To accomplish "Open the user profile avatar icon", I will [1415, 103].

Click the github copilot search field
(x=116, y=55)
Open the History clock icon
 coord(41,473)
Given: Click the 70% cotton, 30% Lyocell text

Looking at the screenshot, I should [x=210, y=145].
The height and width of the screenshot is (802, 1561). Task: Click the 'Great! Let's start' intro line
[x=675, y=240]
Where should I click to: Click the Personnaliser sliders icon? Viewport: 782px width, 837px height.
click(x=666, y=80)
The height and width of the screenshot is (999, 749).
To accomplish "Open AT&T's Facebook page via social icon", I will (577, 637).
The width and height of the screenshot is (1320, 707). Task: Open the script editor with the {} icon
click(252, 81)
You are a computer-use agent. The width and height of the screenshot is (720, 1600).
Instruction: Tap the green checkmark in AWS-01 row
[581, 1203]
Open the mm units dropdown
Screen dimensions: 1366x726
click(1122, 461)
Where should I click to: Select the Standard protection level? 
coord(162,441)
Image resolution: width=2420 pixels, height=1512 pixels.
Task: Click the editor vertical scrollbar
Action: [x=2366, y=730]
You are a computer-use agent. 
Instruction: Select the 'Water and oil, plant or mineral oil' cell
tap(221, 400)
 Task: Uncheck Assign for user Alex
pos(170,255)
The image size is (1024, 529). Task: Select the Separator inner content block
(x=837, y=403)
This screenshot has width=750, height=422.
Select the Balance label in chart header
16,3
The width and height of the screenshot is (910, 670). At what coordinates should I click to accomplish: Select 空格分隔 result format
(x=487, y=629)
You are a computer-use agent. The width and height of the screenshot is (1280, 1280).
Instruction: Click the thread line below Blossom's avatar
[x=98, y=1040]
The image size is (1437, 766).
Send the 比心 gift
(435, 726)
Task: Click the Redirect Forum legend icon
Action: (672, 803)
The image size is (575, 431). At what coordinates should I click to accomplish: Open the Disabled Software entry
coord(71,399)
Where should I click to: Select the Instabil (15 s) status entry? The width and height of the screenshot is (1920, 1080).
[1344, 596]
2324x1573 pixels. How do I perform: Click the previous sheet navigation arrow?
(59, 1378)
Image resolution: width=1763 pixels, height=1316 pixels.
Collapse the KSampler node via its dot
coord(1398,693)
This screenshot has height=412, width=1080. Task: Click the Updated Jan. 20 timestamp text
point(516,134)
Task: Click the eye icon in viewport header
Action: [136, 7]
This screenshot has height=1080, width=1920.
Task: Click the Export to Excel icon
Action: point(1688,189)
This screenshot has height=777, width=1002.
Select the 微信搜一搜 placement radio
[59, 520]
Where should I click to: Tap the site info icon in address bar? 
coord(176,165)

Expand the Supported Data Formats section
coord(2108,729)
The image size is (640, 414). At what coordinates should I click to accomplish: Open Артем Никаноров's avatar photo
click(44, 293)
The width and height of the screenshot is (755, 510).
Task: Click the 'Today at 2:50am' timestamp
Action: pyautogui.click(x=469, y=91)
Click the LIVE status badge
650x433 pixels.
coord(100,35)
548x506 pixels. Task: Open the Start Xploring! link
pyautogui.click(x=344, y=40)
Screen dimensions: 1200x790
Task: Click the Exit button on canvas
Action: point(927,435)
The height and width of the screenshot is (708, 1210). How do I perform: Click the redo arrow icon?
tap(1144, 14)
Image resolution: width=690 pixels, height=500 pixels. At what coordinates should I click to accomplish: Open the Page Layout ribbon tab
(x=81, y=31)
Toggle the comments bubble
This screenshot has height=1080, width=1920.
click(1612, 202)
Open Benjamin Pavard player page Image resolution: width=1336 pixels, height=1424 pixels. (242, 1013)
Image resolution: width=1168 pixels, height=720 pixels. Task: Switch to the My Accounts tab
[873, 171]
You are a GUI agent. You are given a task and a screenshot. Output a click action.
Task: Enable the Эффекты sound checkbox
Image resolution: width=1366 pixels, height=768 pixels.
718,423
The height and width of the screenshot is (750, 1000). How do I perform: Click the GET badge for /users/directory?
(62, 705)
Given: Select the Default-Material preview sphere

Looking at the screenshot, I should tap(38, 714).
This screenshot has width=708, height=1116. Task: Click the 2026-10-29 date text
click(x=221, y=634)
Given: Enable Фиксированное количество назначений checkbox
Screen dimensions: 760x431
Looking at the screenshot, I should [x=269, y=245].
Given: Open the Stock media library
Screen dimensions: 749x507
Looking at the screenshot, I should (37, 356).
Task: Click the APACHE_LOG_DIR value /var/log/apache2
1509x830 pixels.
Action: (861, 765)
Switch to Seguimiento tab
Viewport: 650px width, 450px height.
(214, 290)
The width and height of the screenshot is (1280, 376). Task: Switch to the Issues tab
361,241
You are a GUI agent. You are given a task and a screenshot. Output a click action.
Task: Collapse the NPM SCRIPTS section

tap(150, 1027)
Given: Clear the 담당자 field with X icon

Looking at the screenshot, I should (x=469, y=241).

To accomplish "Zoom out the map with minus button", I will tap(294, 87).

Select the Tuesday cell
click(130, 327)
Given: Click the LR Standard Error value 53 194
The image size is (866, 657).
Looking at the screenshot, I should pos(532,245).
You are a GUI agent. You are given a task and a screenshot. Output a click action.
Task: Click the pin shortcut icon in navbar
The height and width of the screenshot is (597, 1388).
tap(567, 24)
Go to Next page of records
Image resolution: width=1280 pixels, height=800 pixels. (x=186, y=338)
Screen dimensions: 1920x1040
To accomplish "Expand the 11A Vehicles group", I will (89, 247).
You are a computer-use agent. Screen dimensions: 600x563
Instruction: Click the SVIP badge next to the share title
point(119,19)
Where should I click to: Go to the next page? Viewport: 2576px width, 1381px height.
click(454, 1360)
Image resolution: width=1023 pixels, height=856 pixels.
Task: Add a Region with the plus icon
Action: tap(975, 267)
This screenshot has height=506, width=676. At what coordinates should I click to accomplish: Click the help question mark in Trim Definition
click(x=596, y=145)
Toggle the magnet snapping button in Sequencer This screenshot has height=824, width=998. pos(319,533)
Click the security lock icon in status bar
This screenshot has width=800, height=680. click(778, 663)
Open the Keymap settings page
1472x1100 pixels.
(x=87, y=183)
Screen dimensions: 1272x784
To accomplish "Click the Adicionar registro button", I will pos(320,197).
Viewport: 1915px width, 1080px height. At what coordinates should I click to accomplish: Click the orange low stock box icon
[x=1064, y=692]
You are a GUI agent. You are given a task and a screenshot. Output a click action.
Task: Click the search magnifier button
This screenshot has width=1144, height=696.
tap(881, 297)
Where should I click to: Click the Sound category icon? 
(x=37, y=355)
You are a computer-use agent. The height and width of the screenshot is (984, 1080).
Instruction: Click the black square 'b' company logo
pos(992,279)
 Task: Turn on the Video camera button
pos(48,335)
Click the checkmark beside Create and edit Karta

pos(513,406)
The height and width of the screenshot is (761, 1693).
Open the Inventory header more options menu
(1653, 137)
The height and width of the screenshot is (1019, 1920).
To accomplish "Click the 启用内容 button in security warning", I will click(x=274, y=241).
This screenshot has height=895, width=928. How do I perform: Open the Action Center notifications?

——————

Please repeat the records above, everything from the line containing "Open the History clock icon" down to the line containing "click(252, 81)", with both of those lines included.

**RESULT:**
Open the History clock icon
 coord(41,473)
Given: Click the 70% cotton, 30% Lyocell text

Looking at the screenshot, I should [x=210, y=145].
The height and width of the screenshot is (802, 1561). Task: Click the 'Great! Let's start' intro line
[x=675, y=240]
Where should I click to: Click the Personnaliser sliders icon? Viewport: 782px width, 837px height.
click(x=666, y=80)
The height and width of the screenshot is (999, 749).
To accomplish "Open AT&T's Facebook page via social icon", I will (577, 637).
The width and height of the screenshot is (1320, 707). Task: Open the script editor with the {} icon
click(252, 81)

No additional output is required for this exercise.